*** Opening of Records provided ***

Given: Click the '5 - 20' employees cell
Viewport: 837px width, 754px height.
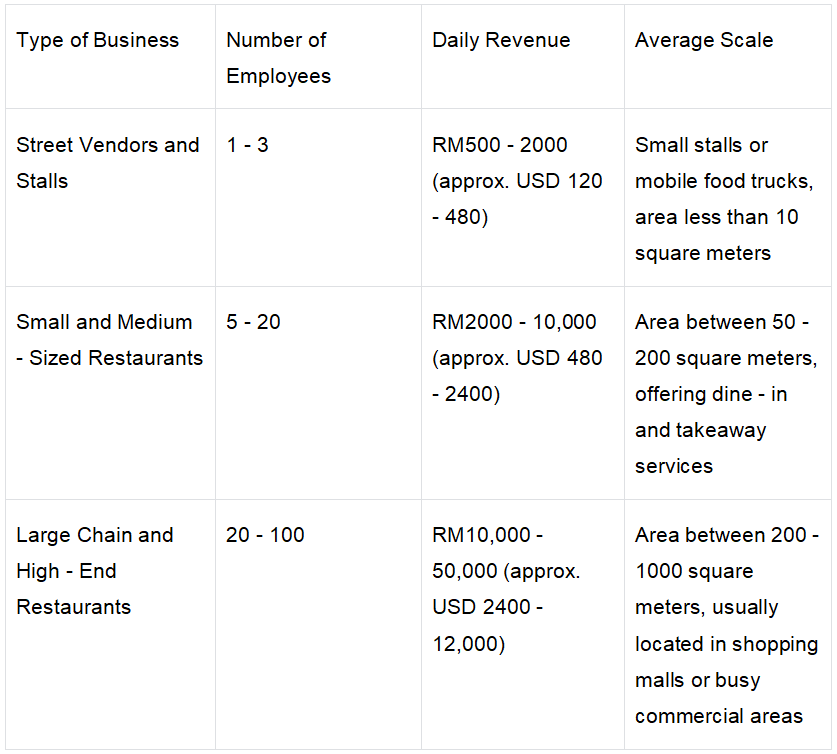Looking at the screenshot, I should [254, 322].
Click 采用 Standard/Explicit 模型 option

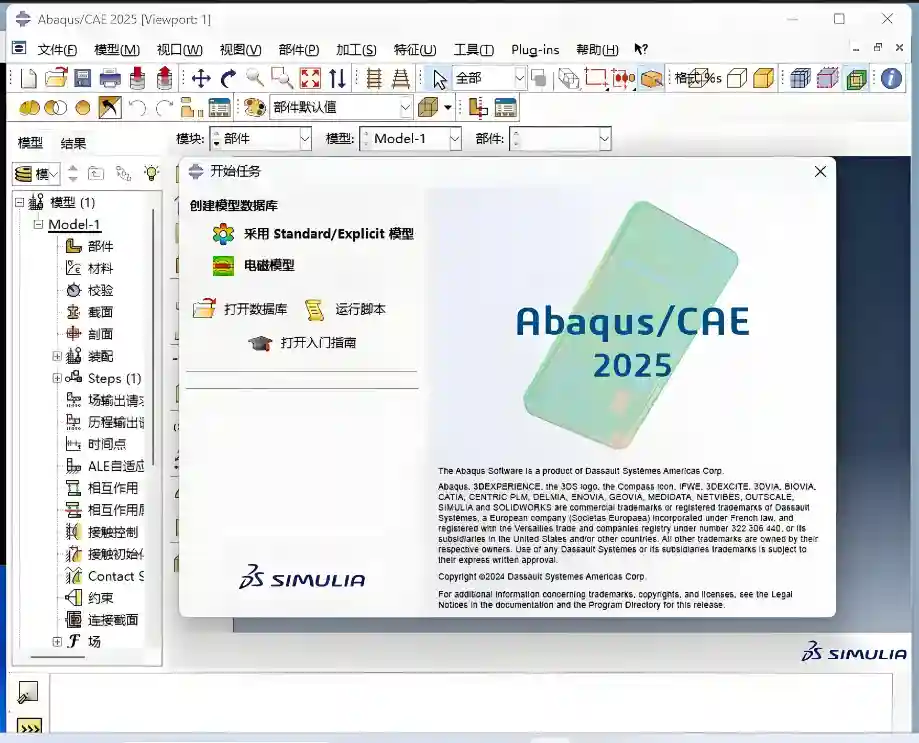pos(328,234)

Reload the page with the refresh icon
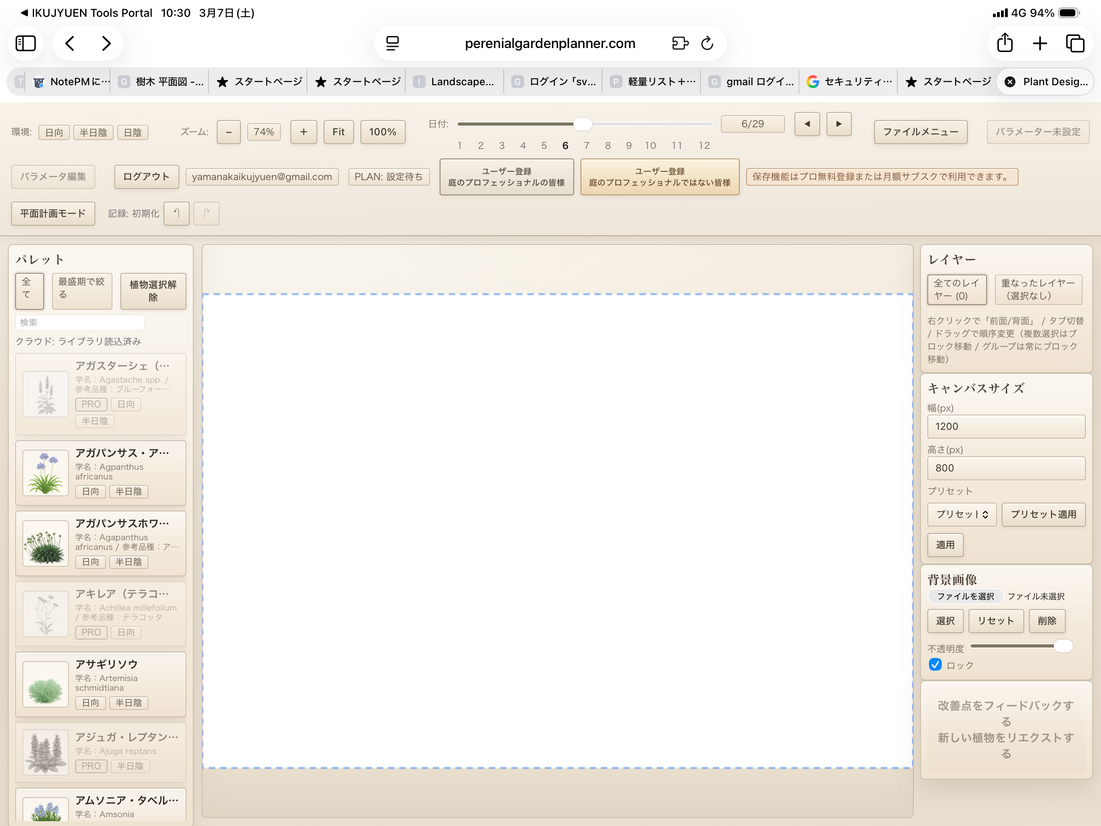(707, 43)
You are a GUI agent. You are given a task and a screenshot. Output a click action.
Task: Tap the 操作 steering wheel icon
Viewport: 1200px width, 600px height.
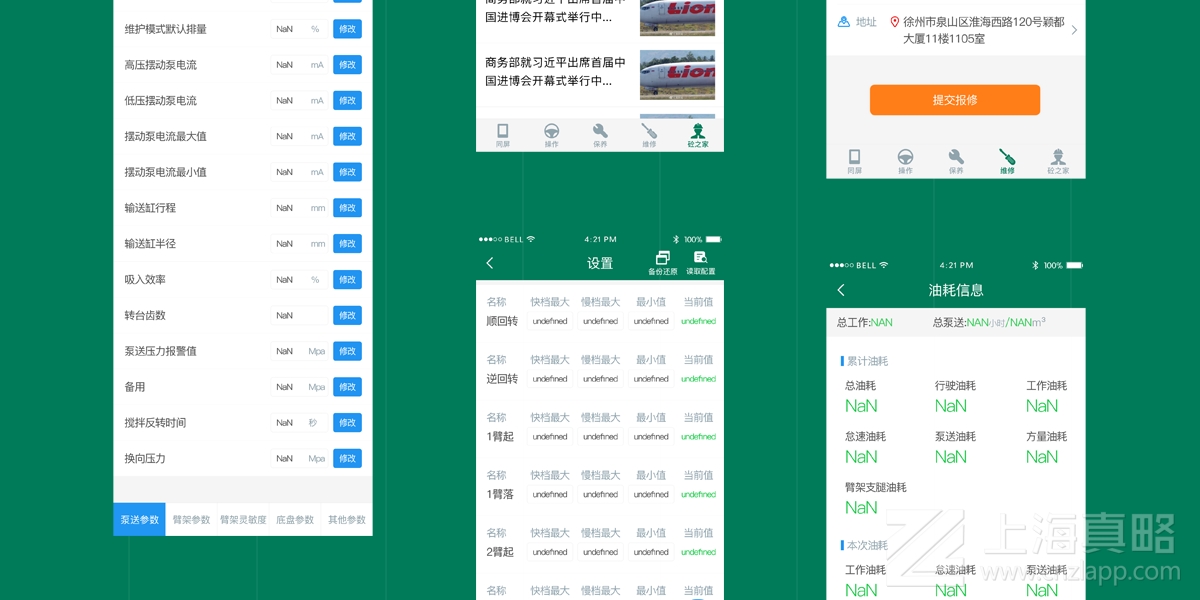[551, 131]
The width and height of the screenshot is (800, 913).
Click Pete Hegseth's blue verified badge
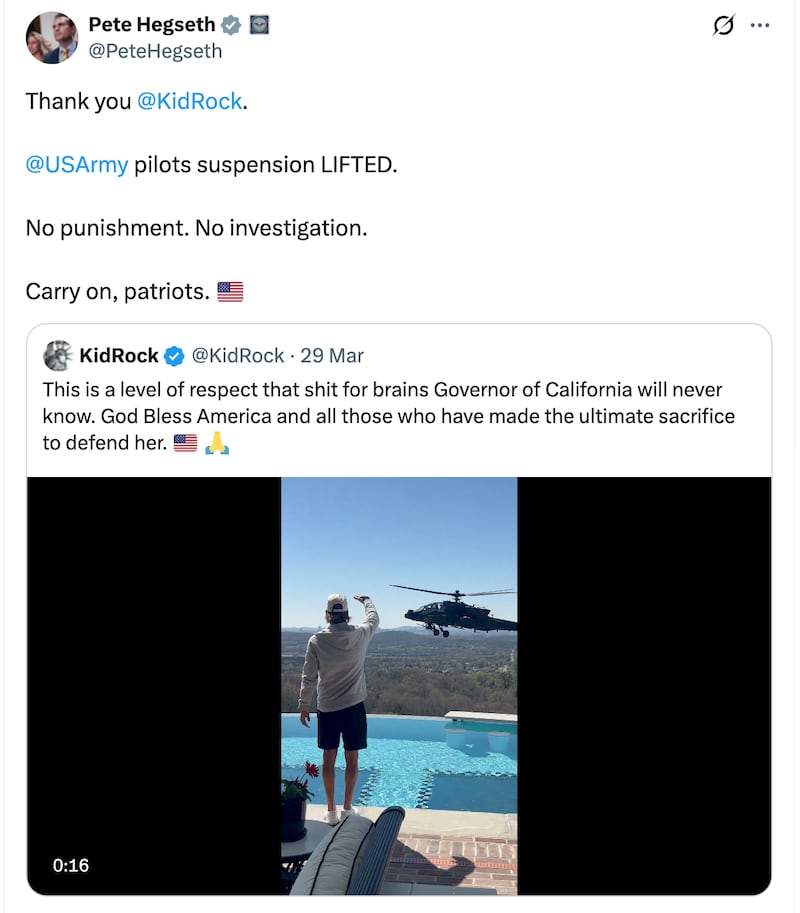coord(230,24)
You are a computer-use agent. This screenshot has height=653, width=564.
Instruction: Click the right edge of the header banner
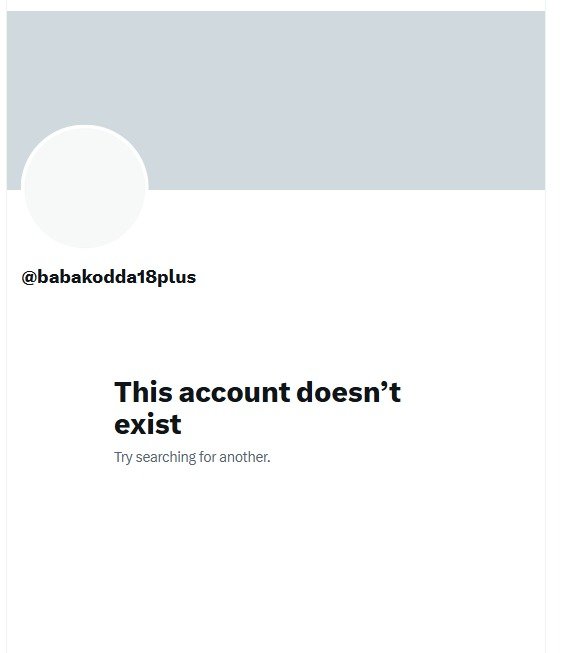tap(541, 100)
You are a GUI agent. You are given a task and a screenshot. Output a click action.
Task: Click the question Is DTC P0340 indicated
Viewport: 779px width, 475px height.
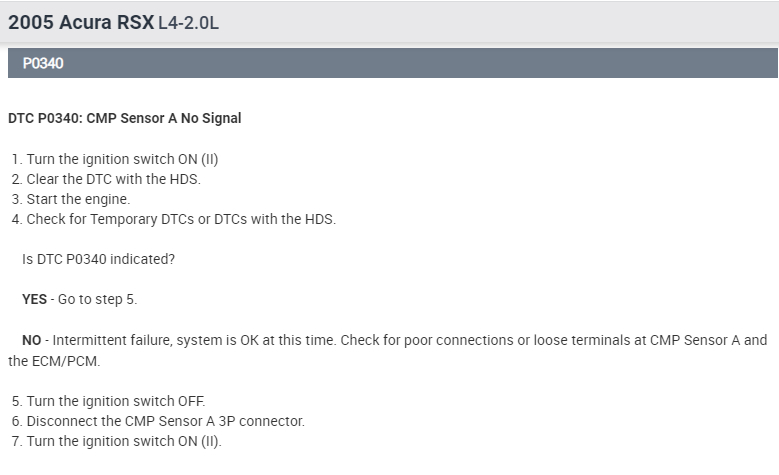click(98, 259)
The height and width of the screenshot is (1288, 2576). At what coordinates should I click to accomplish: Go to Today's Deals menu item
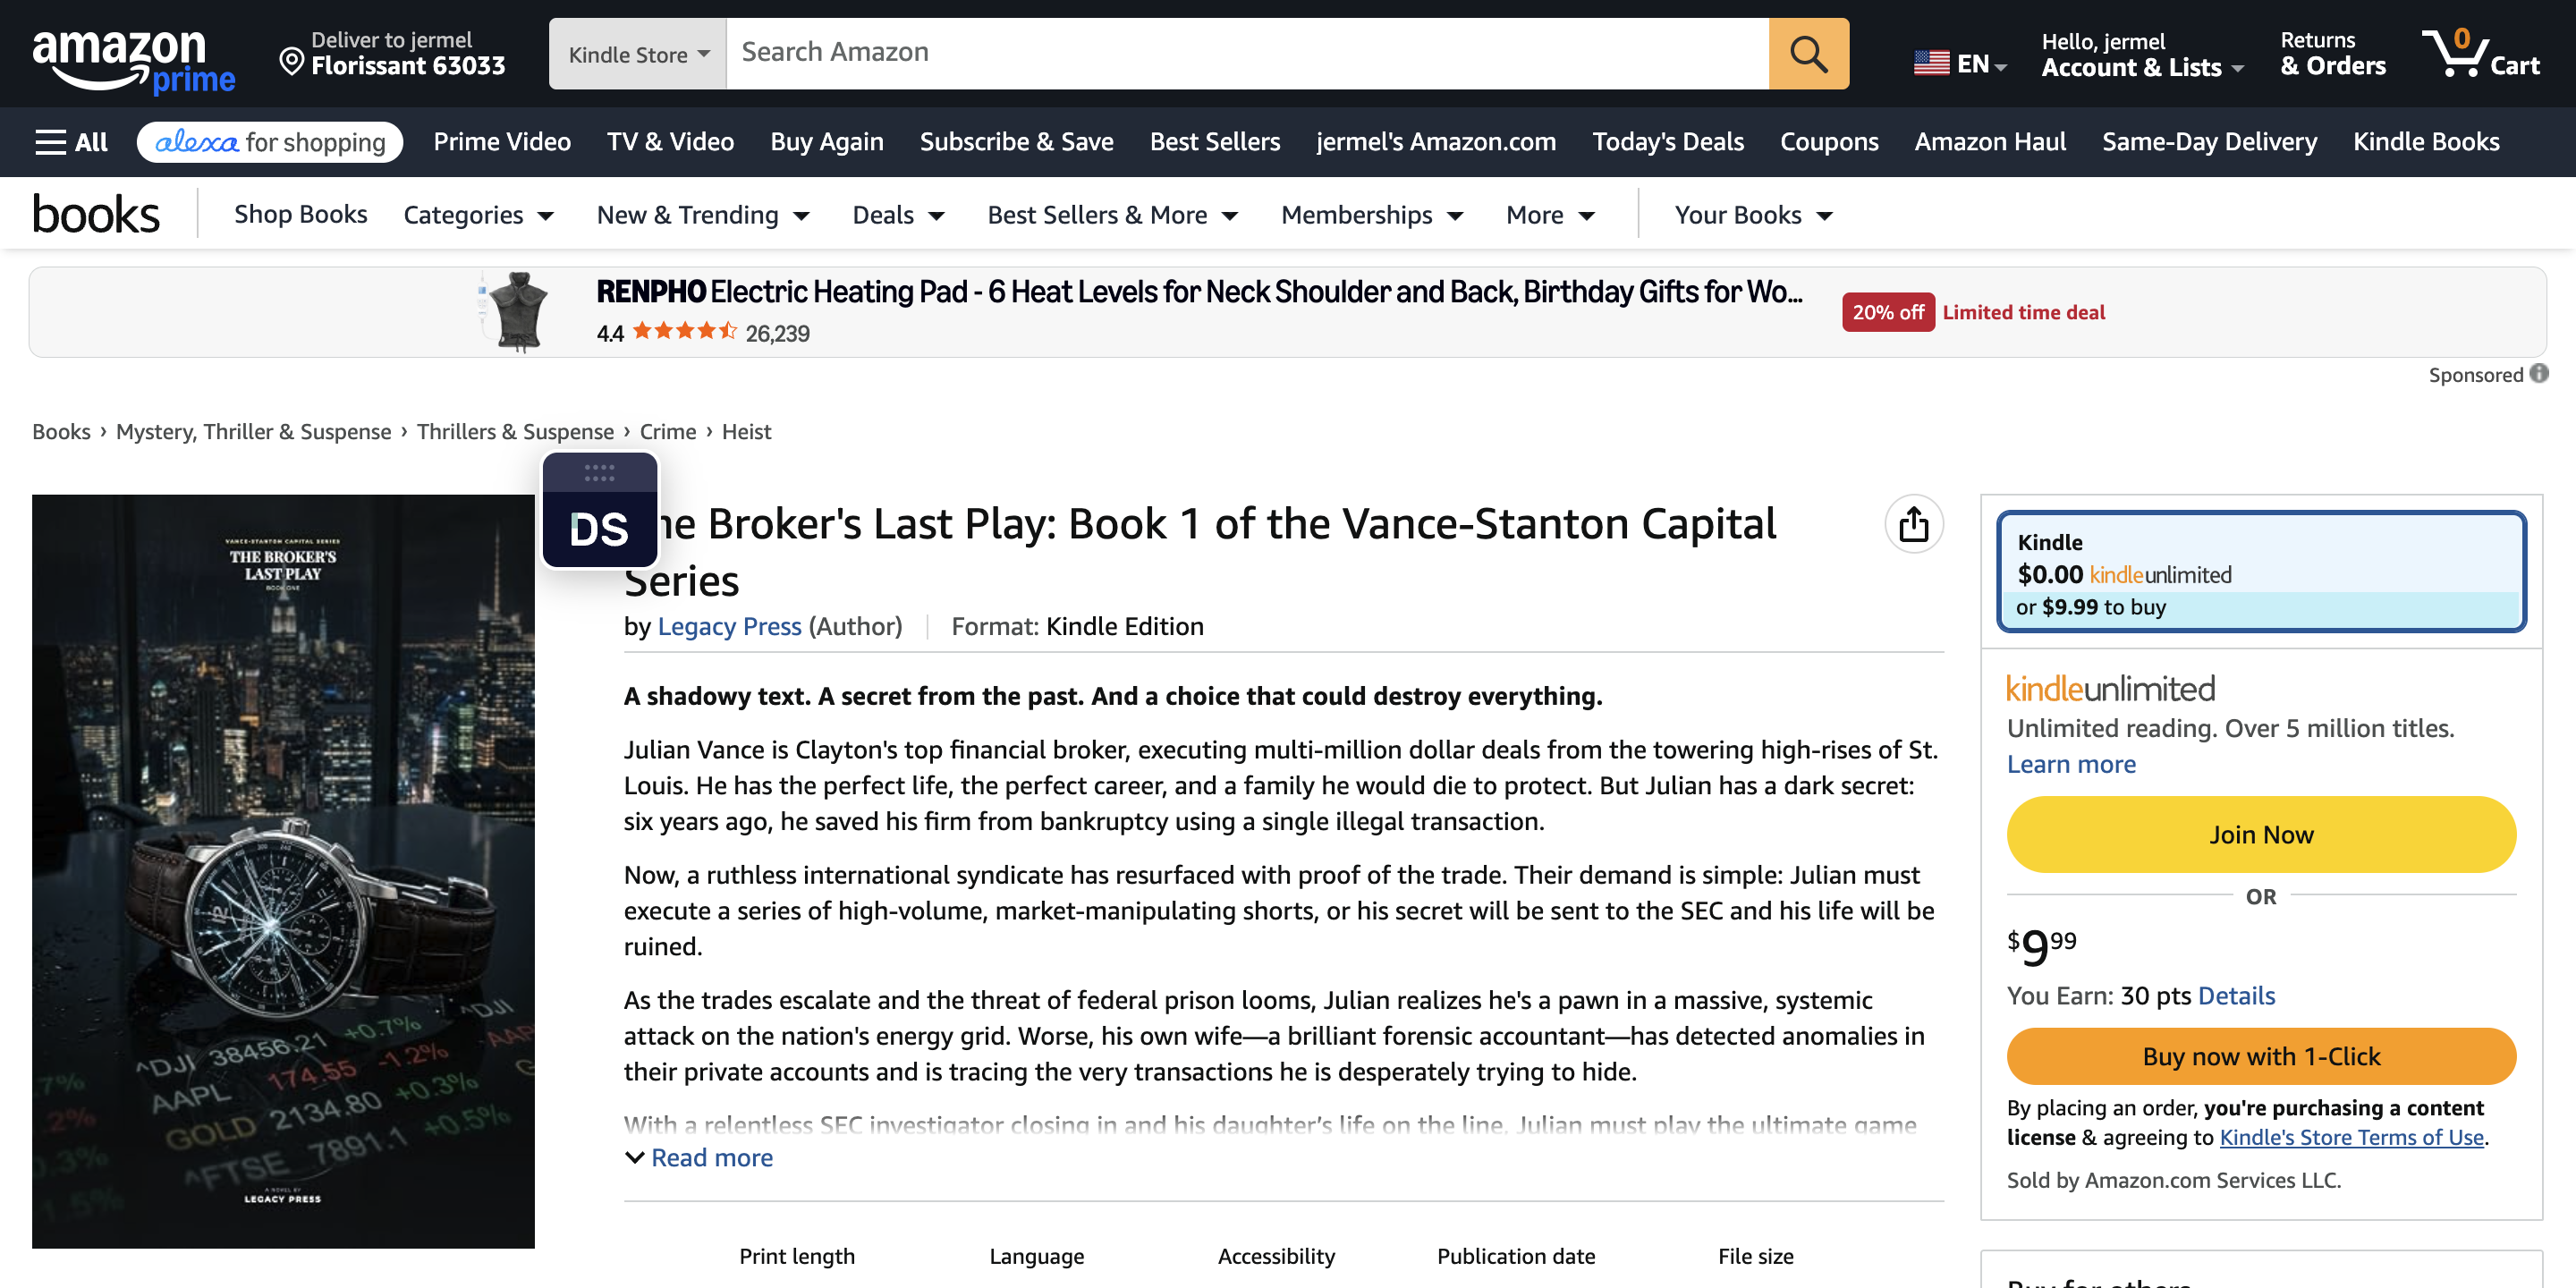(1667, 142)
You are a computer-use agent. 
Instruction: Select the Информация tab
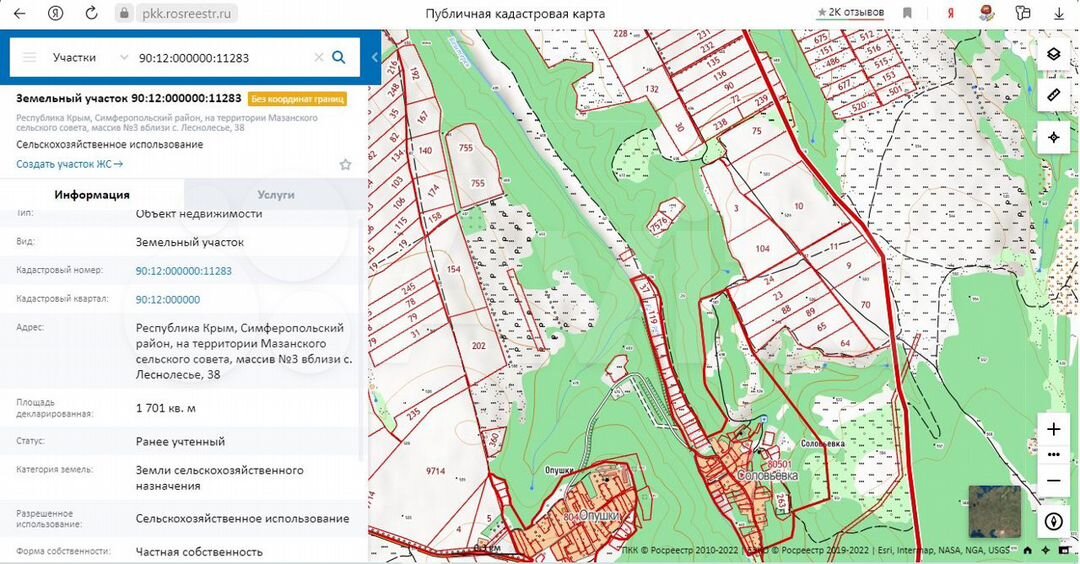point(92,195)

*** Close of Records provided ***

(Instructions for the task)
From the preceding records, count the lines where "agent" occurs and reply with the number only.

(Solution below)
4